Research Group Synthesis
Reviewed: 2026-04-01
AI for Software Engineering
SERL treats natural-language artefacts - requirements, review comments, test narratives - as analyzable, actionable data. Multi-label classification organizes large requirements taxonomies; causality and conditional analysis reduce ambiguity and generate acceptance tests. In reviews and triage, NLP guides attention to likely defects and recurring issues. Testing benefits from LLM-assisted labeling of recorded GUI tests and research on which multi-agent setups generate more effective GUI checks. The common outcome is shorter feedback loops and clearer links from intent to verification.
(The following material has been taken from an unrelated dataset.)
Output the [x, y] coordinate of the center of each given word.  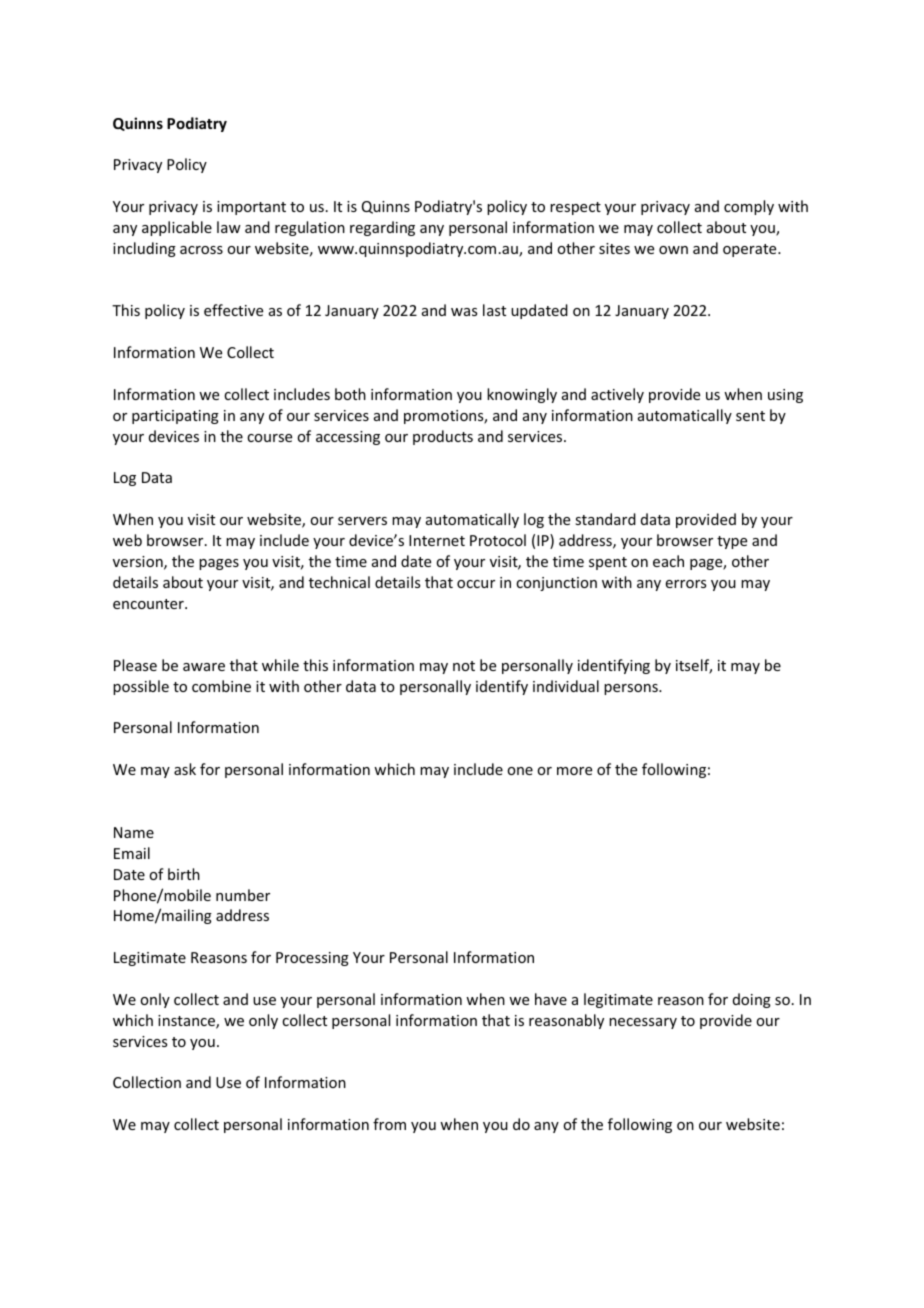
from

Software Engineering for AI
When products embed ML, reliability depends on the entire socio-technical system. SERL catalogues “data smells” to expose quality pitfalls, formalizes MLOps as a foundation for continuous AI delivery, and investigates threat modeling and adversarial risk in industry. Assurance becomes pipeline-native: compliance as code and enriched SBOMs integrate security, privacy, and audit into CI/CD so evidence is produced continuously.
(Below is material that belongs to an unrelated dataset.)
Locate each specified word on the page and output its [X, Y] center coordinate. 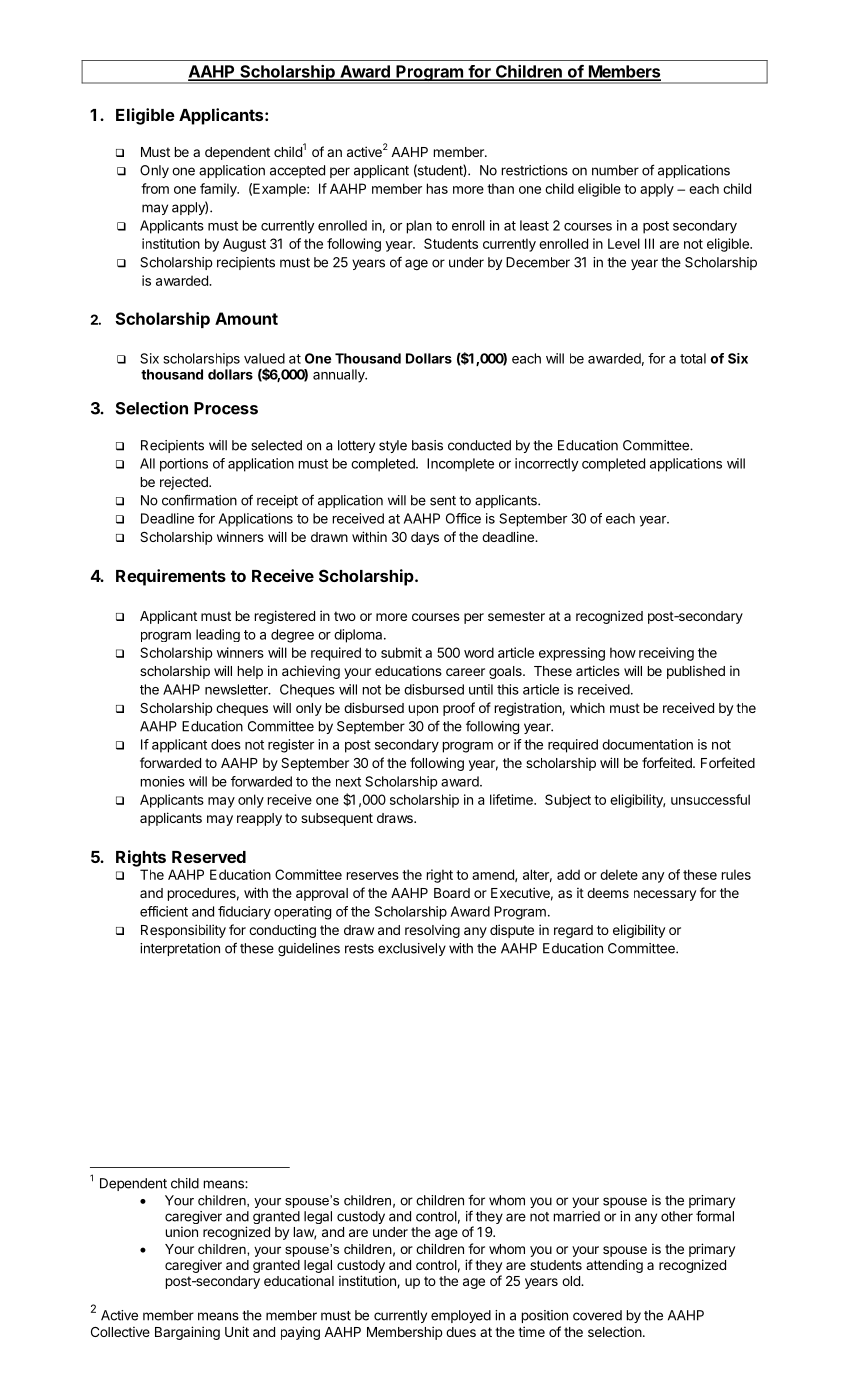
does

Continuous Delivery, Reuse, and Quality
SERL’s work on continuous software engineering makes readiness and cost-benefit visible, helping leaders calibrate investments in automation, feedback, and governance. Strategic reuse is reframed as an ecosystem - InnerSource components, service catalogues, automated tests - sustained by decision models and context evidence. Quality research pinpoints metrics that track maintainability and reliability, studies how review knowledge diffuses, and connects internal quality to customer value and product half-life.
Requirements, Testing, and Traceability
Requirements engineering advances an ontology of quality and fitness-for-purpose, enabling lean dashboards and Bayesian reasoning over evidence. Taxonomy-driven traceability aligns regulatory obligations with artefacts early, while executable conditionals and performance-requirement verification shrink the gap from text to tests. Testing research hardens GUI automation against evolution, elevates test-artefact review, and provides risk-aligned regression guidance.
Security, Privacy, and Operations
Security and privacy are treated as everyday engineering work. CI-embedded compliance and capability metrics give leaders and teams shared visibility of progress and risk. In microservices and cloud-native settings, logs-driven diagnostics, integration taxonomies, and actionable refactoring guidance reduce mean time to remediate without sacrificing autonomy.
Ways of Working at Scale
Evidence on hybrid work separates rhetoric from results, showing how performance and psychological safety are maintained with clear on-site value propositions and explicit teaming habits. At organizational scale, decentralised decision-making, communities of practice, ownership and clone governance, and socio-technical alignment are the scaffolds that keep flow and quality healthy.
What’s Next
Across the portfolio, three trends stand out. First, task-specific LLM assistants will become part of routine work in requirements, testing, and triage, selected and prompted based on evidence. Second, compliance and quality evaluation will be exercised continuously in CI, with telemetry that ties internal indicators to user-level outcomes. Third, reuse ecosystems will spread hardened, secure services and test assets across products, accelerating delivery while lowering risk. The destination is engineering confidence: software that evolves quickly, proves its safety as it moves, and channels human effort where it matters most.